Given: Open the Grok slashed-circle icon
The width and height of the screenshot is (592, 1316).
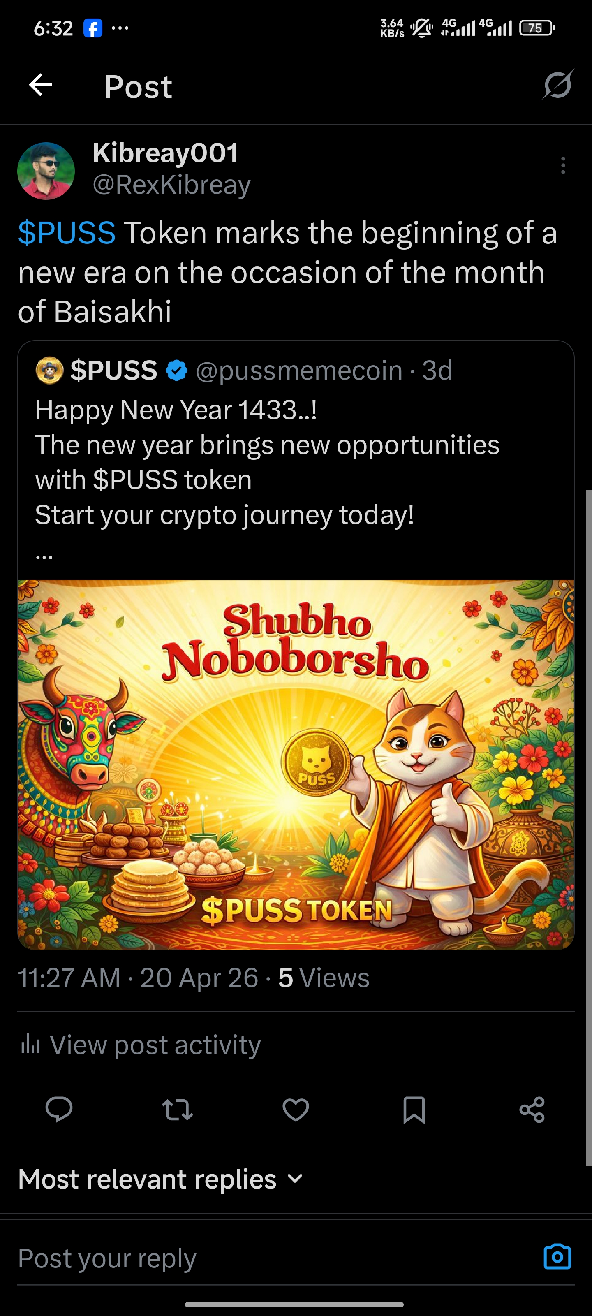Looking at the screenshot, I should [x=557, y=85].
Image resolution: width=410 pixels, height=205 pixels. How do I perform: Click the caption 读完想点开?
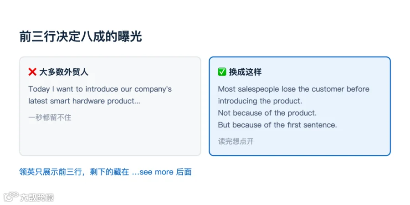click(x=236, y=142)
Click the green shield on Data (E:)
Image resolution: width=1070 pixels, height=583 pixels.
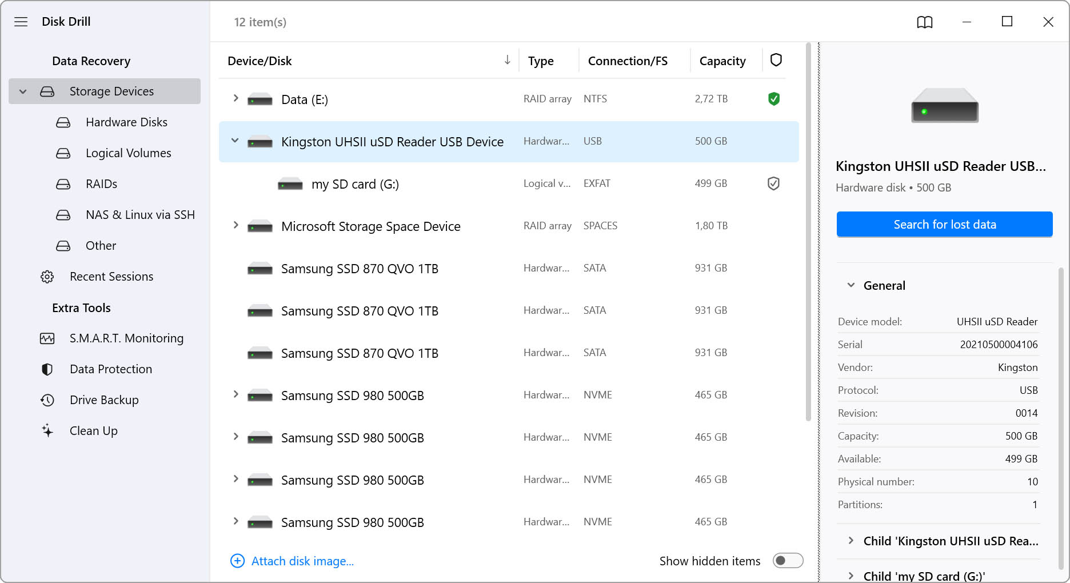click(x=773, y=99)
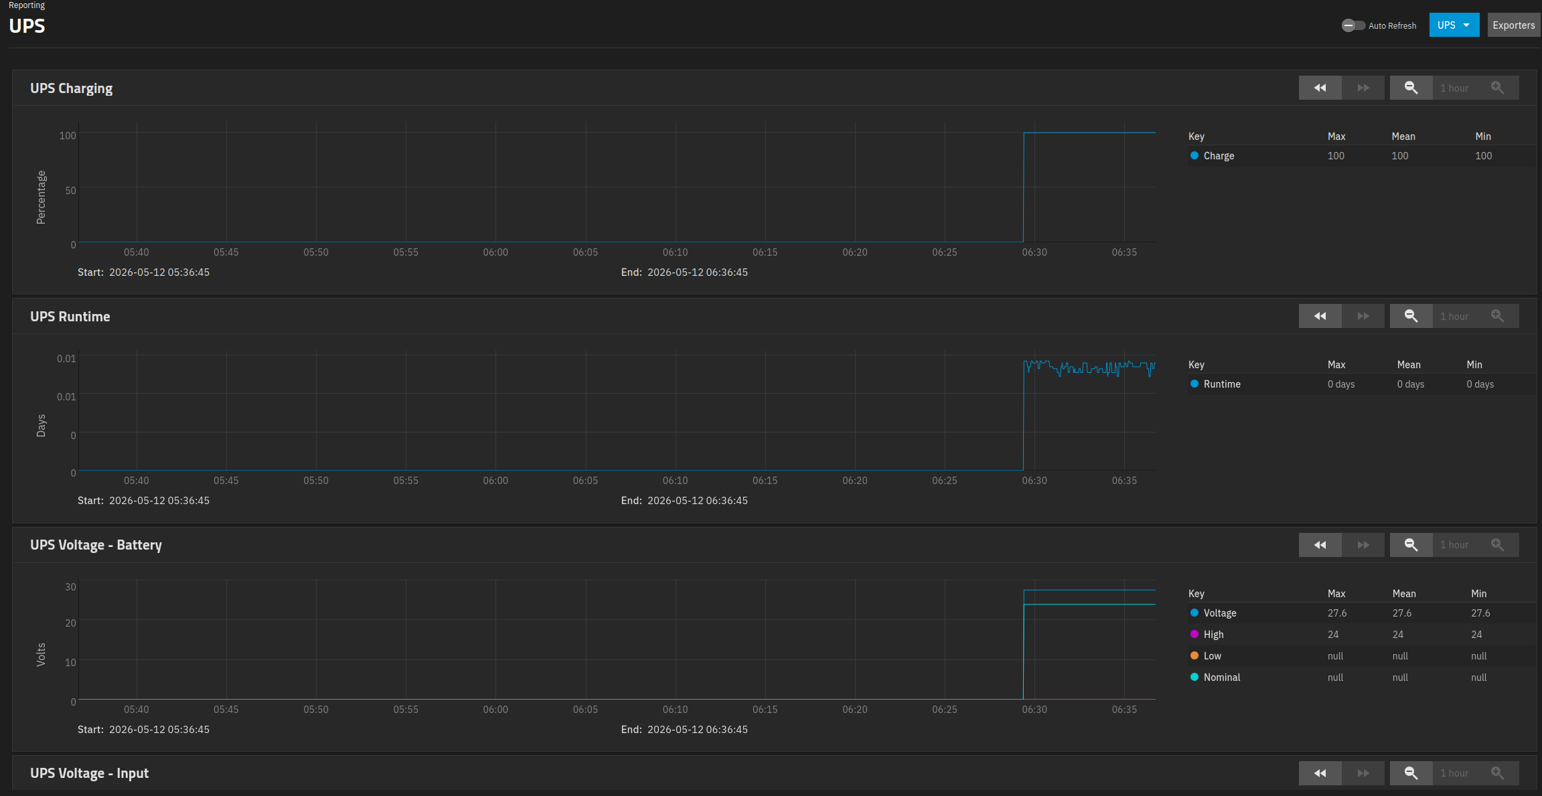The width and height of the screenshot is (1542, 796).
Task: Step back in UPS Voltage - Battery chart
Action: tap(1320, 545)
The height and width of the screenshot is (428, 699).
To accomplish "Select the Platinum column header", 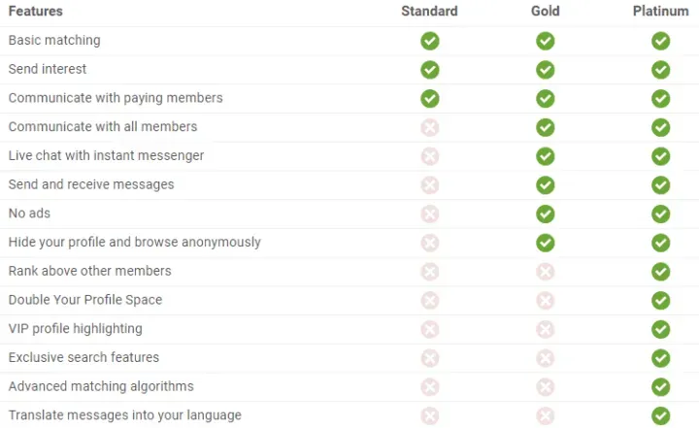I will [661, 12].
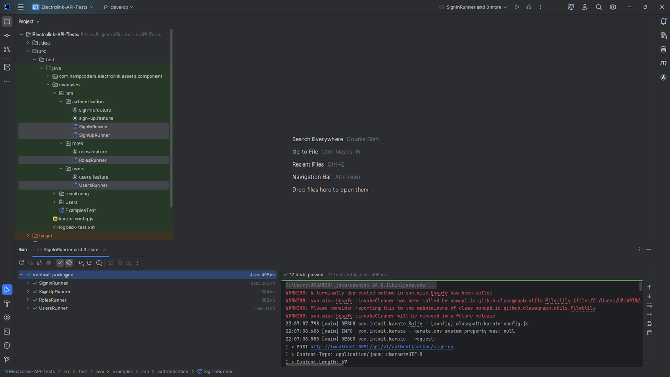Open test history clock icon

click(x=99, y=263)
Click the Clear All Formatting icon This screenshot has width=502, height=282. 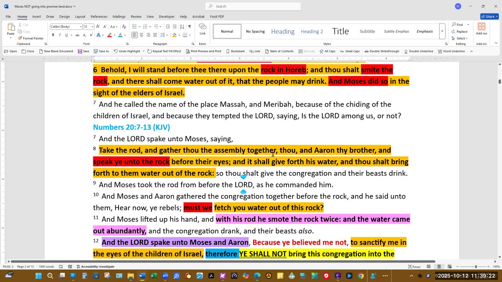[124, 27]
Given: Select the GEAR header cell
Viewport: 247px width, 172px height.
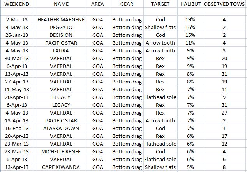Looking at the screenshot, I should [127, 4].
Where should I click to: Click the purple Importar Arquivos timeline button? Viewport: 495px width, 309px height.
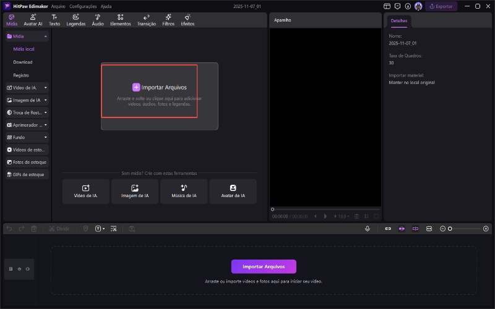pos(264,266)
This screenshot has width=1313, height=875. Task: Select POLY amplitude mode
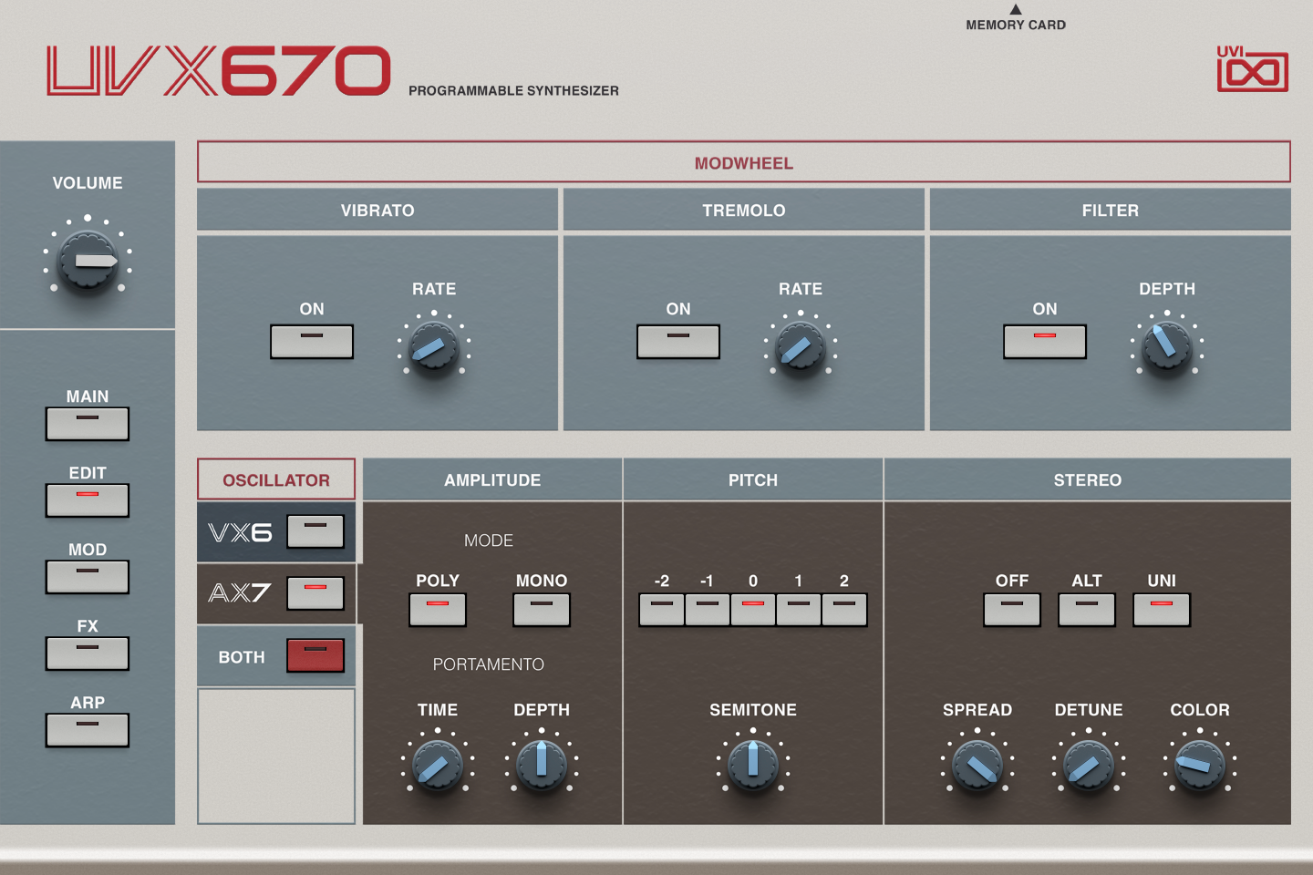click(x=438, y=609)
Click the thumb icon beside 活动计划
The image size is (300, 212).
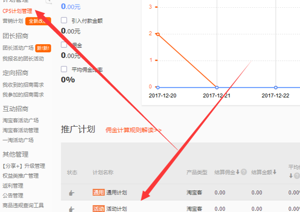72,209
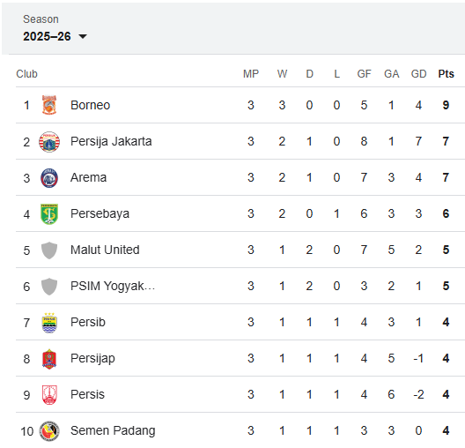Click the Persija Jakarta club logo

pyautogui.click(x=49, y=142)
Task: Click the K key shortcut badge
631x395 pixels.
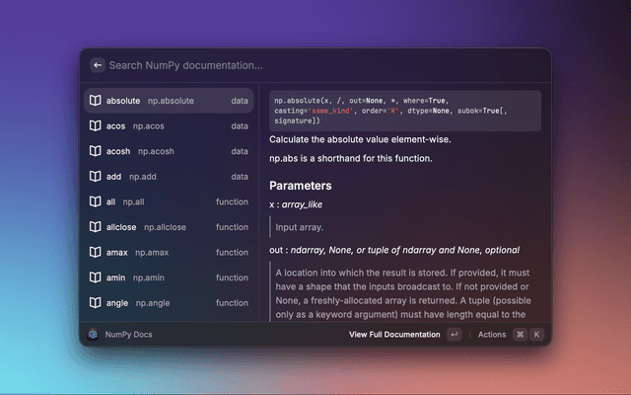Action: (536, 335)
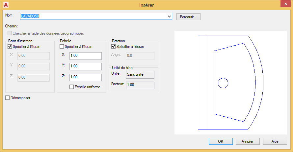Click the Parcourir... browse button
Image resolution: width=293 pixels, height=152 pixels.
pyautogui.click(x=188, y=17)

====================

> [Goal of the exercise]: Filter the entries down to the lines with the word "Given" in them.

> [Task output]:
Given: Open the Grok slashed-circle icon
Given: Select the GEAR header cell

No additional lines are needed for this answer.